OPENING RECEPTION AT THE GALLERY OF JOSEF LIESLER

OPENING RECEPTION AT THE GALLERY OF JOSEF LIESLER

On Wednesday, September 17, 2025, at 5:00 PM, the opening reception of my exhibition Whispers of Flowers took place in the beautiful space of the Gallery of Josef Liesler in Kadaň. The gallery is located on the ground floor of the historic town hall on Mírové Square and has hosted regular exhibitions of contemporary and classical art since 1996.

I was truly happy to see how many visitors came—friends as well as people who were experiencing my work for the first time. Alongside the paintings themselves, the installation also included a projection in which my artworks were transformed through AI into gently animated scenes. The floral motifs thus gained a digital dimension, allowing visitors to experience the paintings from an entirely new perspective.

The exhibition Whispers of Flowers remains open at the Gallery of Josef Liesler until November 2, 2025. If you are nearby, I warmly invite you to visit the exhibition in person.

Below, you can view photographs capturing the atmosphere of the opening reception as well as the gallery space itself, and read the curatorial text written by Mgr. et MgA. Zdeňka Bílková.

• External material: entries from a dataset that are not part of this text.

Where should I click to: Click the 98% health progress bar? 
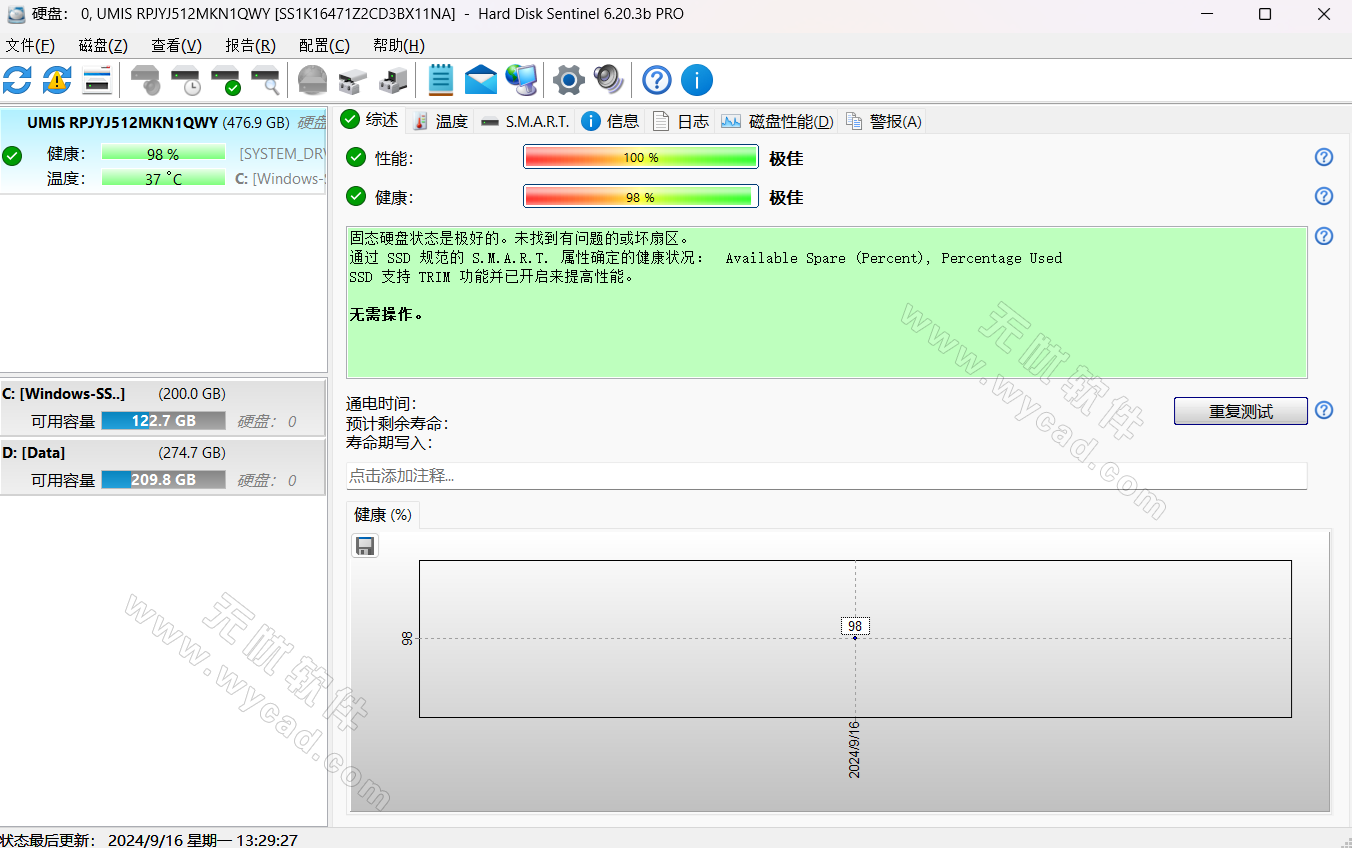coord(640,196)
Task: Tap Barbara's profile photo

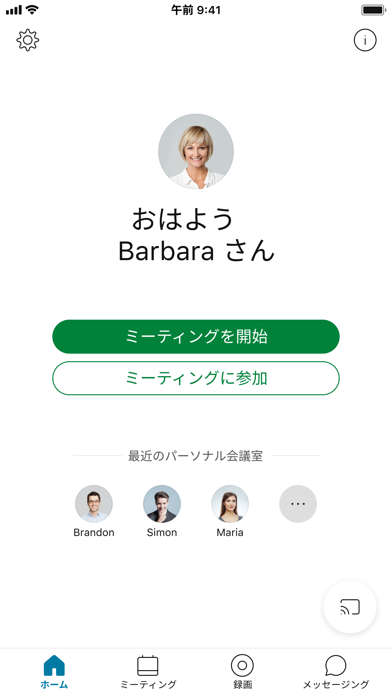Action: (196, 152)
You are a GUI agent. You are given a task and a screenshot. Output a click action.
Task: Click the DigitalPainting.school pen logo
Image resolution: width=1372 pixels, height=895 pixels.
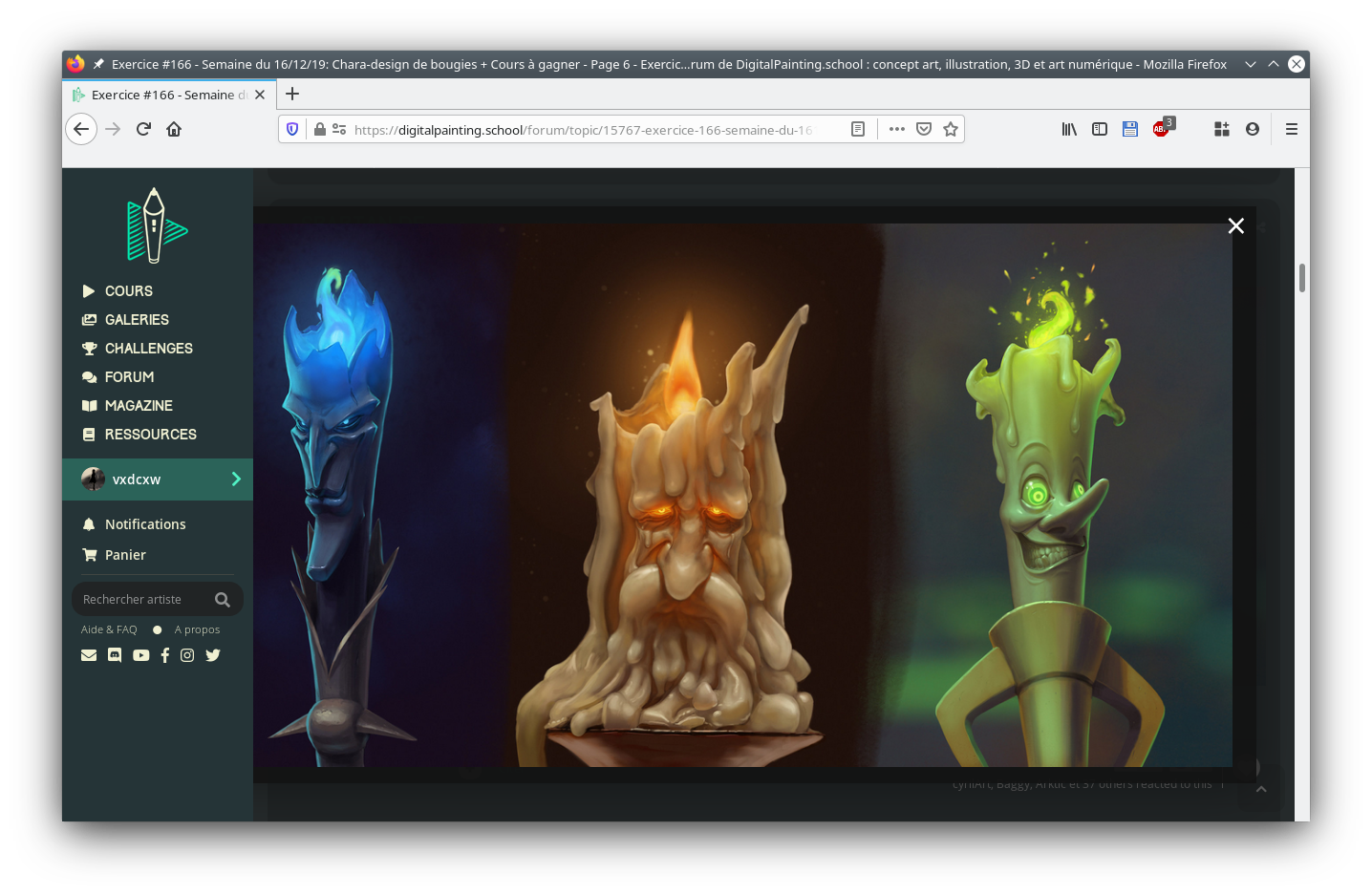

Simona Vojtěšková / Whispers of Flowers
September 18 – November 2, 2025

Opening Reception at the Gallery of Josef Liesler

Curatorial Text

Text reproduced from the website of the Gallery of Josef Liesler
Author: Mgr. et MgA. Zdeňka Bílková

The exhibition by Simona Vojtěšková invites viewers into a world where nature, color, and memory intertwine with personal imagination. Flowers appear on her canvases and tapestries—not as botanically precise records, but as abstracted, simplified forms, sometimes merely suggested by a patch of color. And yet, they remain instantly recognizable.

This approach can be seen as a parallel to phenomenological reduction: the artist removes everything superfluous in order to preserve what is essential. A stain that is still a flower. A color that carries the essence of form. This process of reduction never results in impoverishment; on the contrary, it opens a path toward an intensified experience—toward an image that speaks directly to our perception.

Vojtěšková thus continues the tradition of modern painters fascinated by children’s visual expression. In children’s drawings, as in her own work, we find unpretentious joy, playfulness, and the courage to abandon literal depiction in favor of pure gesture. Her work exists at the intersection of abstract expressionism and naïve art, yet it is above all defined by a refined sensitivity to color—its harmony and contrast, the relationships between tones placed side by side on the canvas, and the overall mood and atmosphere of the image. In her use of color, she is truly distinctive.

The artist’s creative process is intuitive. She approaches the canvas with an initial idea, but then allows herself to be absorbed by the process itself. Sometimes a few quick strokes are enough; at other times, she may spend hours working on a single detail. She paints in layers, often beginning with an underpainting that may later be covered, transformed, or brought to the foreground. Through this layered process, her paintings gain depth and a sense of dynamic transformation.

At first glance, the works of Simona Vojtěšková may appear as visually pleasing, harmoniously colored compositions. Yet beneath this harmony lies a subtle tension—somewhere between the concrete and the abstract, between flower and stain, between the familiar and the unnameable. What initially presents itself as a “beautiful painting” gradually becomes a space for contemplation, for searching meaning, and for lived experience.

Does beauty still have a place in contemporary art? Can a painting be “just” beautiful? In my view, yes—and this is precisely what feels refreshing. In a time when art is often expected to address urgent social or existential issues, beauty itself can become a radical gesture.

The paintings of Simona Vojtěšková grant freedom to the viewer. A painting may—but does not have to—be merely an object to look at; it can be understood as a space where the viewer’s perception meets the painterly gesture. What initially appears as a decorative motif gradually transforms into a place of quiet resonance—between what is visible and what remains unnamed. It is precisely within this openness that the strength of the artist’s work resides.